Saat nggak dapat ide, kadang yang perlu kita lakukan adalah menulis dan terus menulis, meskipun tidak nyambung. Dalam menulis, ada tahap yang disebut revisi (yakni membaca dan menyunting ulang tulisan kita). Inilah proses kreatif yang kedua. Teruslah menulis, meski tidak nyambung, hal ini bisa kamu perbaiki lagi di proses revisi. Ide kadang datang di tahap revisi ini. Cara ini konon juga dipakai oleh Putu Wijaya saat beliau tiba-tiba kehabisan ide saat berkarya, yakni terus menulis.

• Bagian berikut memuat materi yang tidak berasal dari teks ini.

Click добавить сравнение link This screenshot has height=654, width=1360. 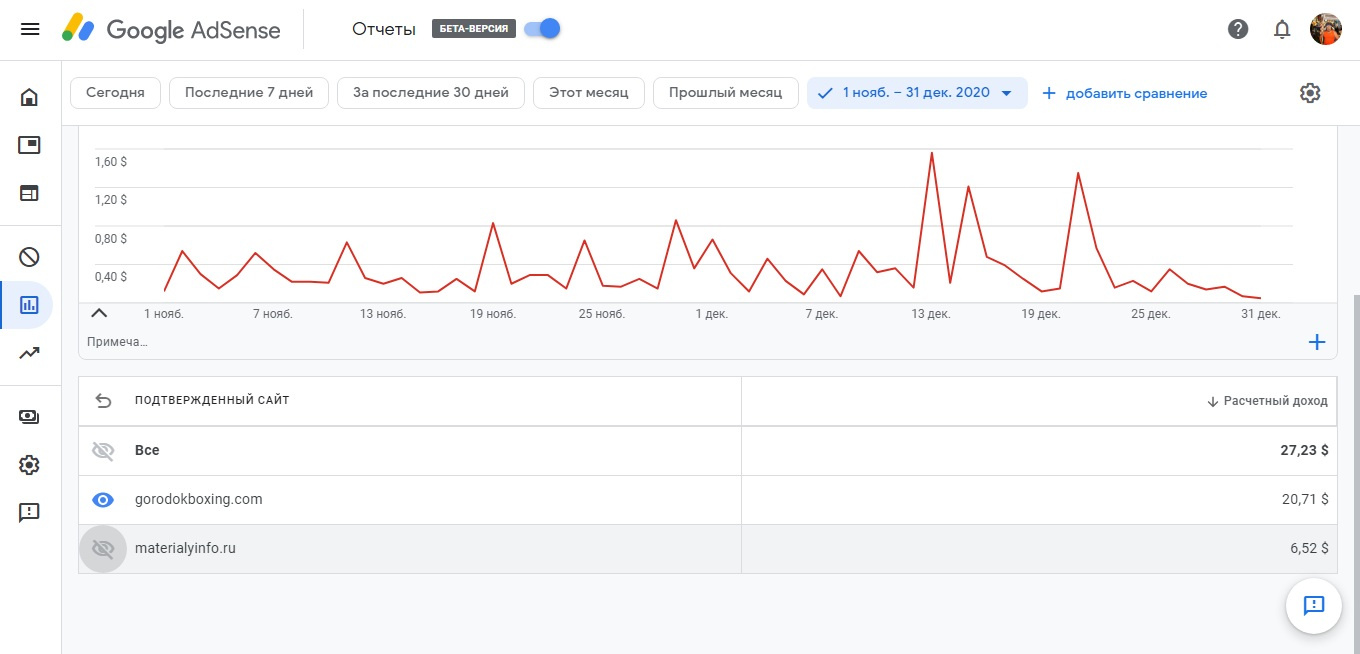pyautogui.click(x=1125, y=93)
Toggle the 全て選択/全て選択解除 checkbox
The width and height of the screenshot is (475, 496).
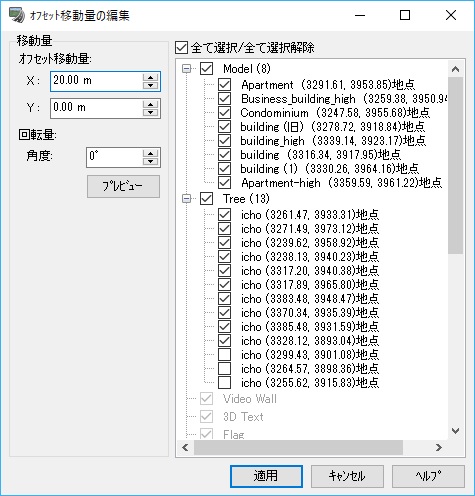pyautogui.click(x=182, y=48)
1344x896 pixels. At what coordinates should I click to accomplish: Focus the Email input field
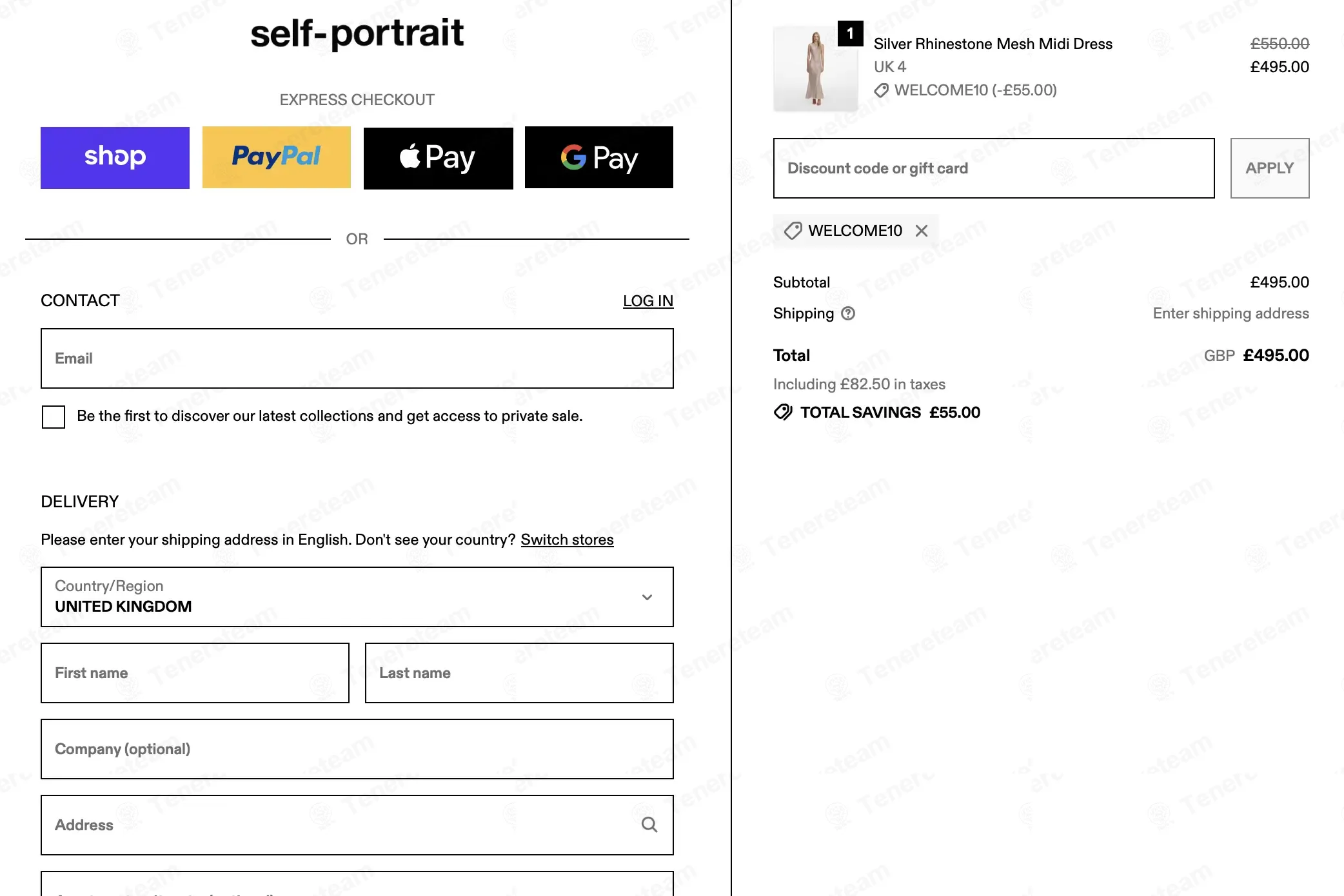coord(357,358)
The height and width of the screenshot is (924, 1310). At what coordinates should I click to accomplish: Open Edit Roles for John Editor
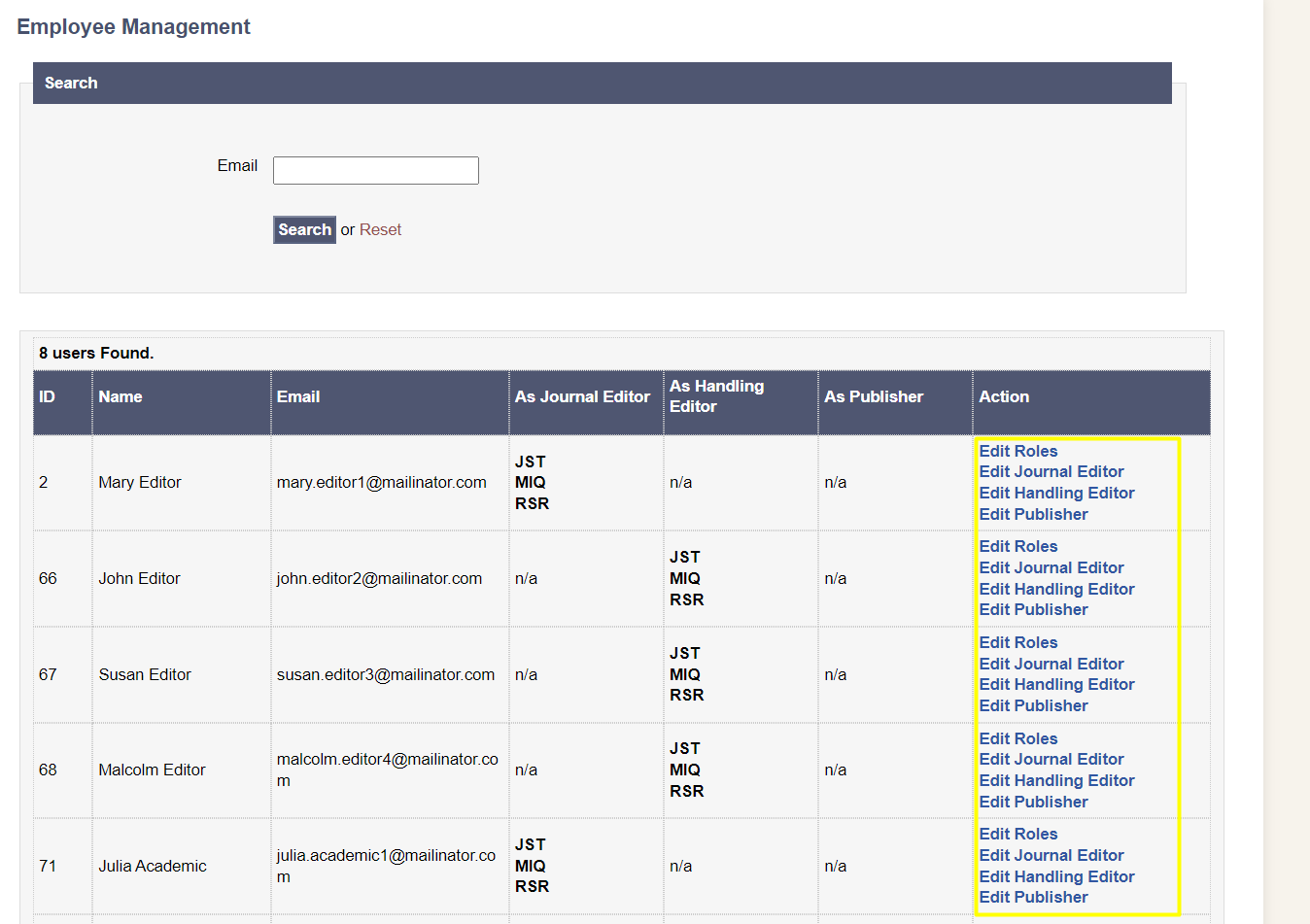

“Menulis dan mulailah menulis, meski nggak ada ide di kepalamu. Ide akan hadir saat kau mencoretkan pena pada kertasmu.” (Abdul hadi W.M.)

Mengapa teknik “terus menulis” kadang manjur untuk #MenangkapIde? Penjelasannya seperti ini. Saat nggak ada ide, dan kita terus menulis, tanpa sadar kita saat itu sedang memaksa ide untuk keluar, untuk ada. Sering kali, tidak ada ide adalah alasan yg kita buat sendiri untuk menutupi rasa jenuh atau bahkan malas. Ide itu sebenarnya sudah ada. Dengan terus menulis, kamu “memaksa” si ide yang lagi ngumpet di balik kemalasan itu untuk keluar, untuk mengada.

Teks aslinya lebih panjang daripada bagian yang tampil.